In 2022, the Buddhist sculptor Jiang Sheng crafted two video works, Hades and Eros and AKASHA.
Hades and Eros is inspired by the Buddhist practice which one disperses and releases the offering flowers after the service. Fresh flowers serve as a bridge between humans and Buddhist deities. In early 2019, Jiang Sheng showcased a solo exhibition titled "Inflorescence" at the Hanshan Art Museum in Suzhou. During the opening, Jiang Sheng and his friends offered floral tributes to the Buddhist statues. While the petals previously offered to the gods started to fade, the symbolic act of dispersal commenced therein.
As real-life recounts blurs with constructed scenes, flowers that once adorned the statues now drift uninhibited through streams, leaving their silhouette behind. The flowers gather in the shallows, and later become enveloped by the flames. As the fire dances fluidly among the petals, the fume halfly veils a floral-decorated red statue — Jiang Sheng's tin-bronze depiction of Kurukullā from 2020.
In Tibetan Buddhism, Kurukullā is seen as a goddess of power, and she is also the Tantric Buddhist deity in charge of authority and dharma. After extensive casting and engraving, this statue brings to life Kurukullā's dharmic form, said to be "having a body of a sixteen-year-old girl, entirely red, representing the method of love." Her golden hair rises fiercely, crowned with five skulls. With a wrathful expression, she subdues the four demons. She is wrapped by roaring flames, and her vastness expands amidst compassion, loving-kindness, joy, and equanimity. The burned flowers release fume under her gaze which encompasses both love and death.
Hades and Eros extends Jiang Sheng's reflections on the interplay between human life, the natural world, and the environments shaped by human hands. He noted that these flowers, soaked in water, owe their cultivation and harvest to human actions. Once these flowers have served the purpose humans set for them, they are released back to nature, illustrating a cycle of "human-influenced nature." This artwork prompts us to ponder certain questions, for instance, how do humans, a part of the natural world, rely on its forces for survival? If life is likened to a river's flow, where might death and love take us?
Hades and Eros delicately explores the paralleling imagery embedded in both the Buddhist statues and the film. Flowers once adorned the Buddhist statues, now flow downstream, finding solace in the embodiment of another Buddhist deity. This narrative of the Buddha's "presence" and "absence" weaves seamlessly into the five elements depicted in AKASHA.
In Buddhist teachings, the world is composed of five primary elements: earth, water, fire, wind, and void. Earth, water, fire, and wind account for all tangible matters and are collectively known as the Four Realms. Drawing from the philosophical foundations of ancient Indian religions, void was introduced as the fifth element. Within the imagery, each of these elements accords with a specific color: yellow for earth, green for water, red for fire, and clear blue gaze for both wind and void, with void also being colorless.

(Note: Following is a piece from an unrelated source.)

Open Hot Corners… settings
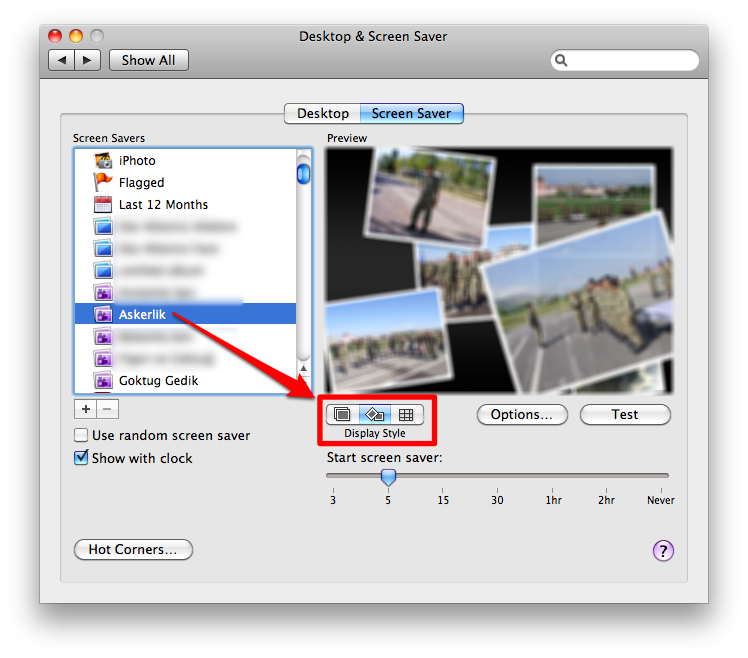 pyautogui.click(x=133, y=549)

In the Mundaka Upanishad, ancient Indian sages utilize an anthropomorphic analogy to elucidate the concept of "Brahma."[1] Brahma gives rises to the self-origin of all worldly entities. As the ultimate truth, Brahma not only gives birth to all beings but also instills stillness into them. It's simultaneously dynamic and still, both intimate and remote.
Drawing a parallel with the human body in relation to these five elements: earth symbolizes the body structure and bones; water, its fluids, and blood; fire, its warmth; wind, the rhythm of breath and circulation of air; and void denotes the body's internal pathways and channels.
AKASHA obscures the tangible body and uses the five elements to depict the world's five qualities: Earth is the foundation for all things to grow, the circulation of wind gives shape to all things based on this foundation, water provides the power to integrate and to prevent dispersion, fire grants maturity, spurring the growth of all. Space encompasses everything, accommodating all phenomena.
Guided by the drone's perspective, we're privy to the continuous renewal of life spirit and ever-changing landscapes. Every shot captivates with the Earth's rich topographic features and their hues–a ceaseless wonder for the eyes that seems to echo in our very being, aligning with a meditative heart's rhythm. Its title, "AKASHA", often translated into “the realm of space" from Sanskrit, can also denote perceiving through one's awareness of a unified energy field.
Jiang Sheng once spoke of a "presence from that time." He observed that sometimes, even after monks have departed, the atmosphere of their previous presence still lingers in the temple space. Hades and Eros and AKASHA are showcased in their original split-screen format at the Jimei x Arles International Photo Festival. These two intertextual pieces are positioned at a specific angle to each other, with the hope that viewers within the space can also sense the flow of images between the "here and now" and the "there and then."
[1] From the Mundaka Upanishad: "His head is fire, his eyes are the moon and the sun, his ears are the directions, his speech is the revealed Vedas, his breath is the wind, his heart is the universe, his feet give rise to the Earth, Brahma is the inner self of all beings."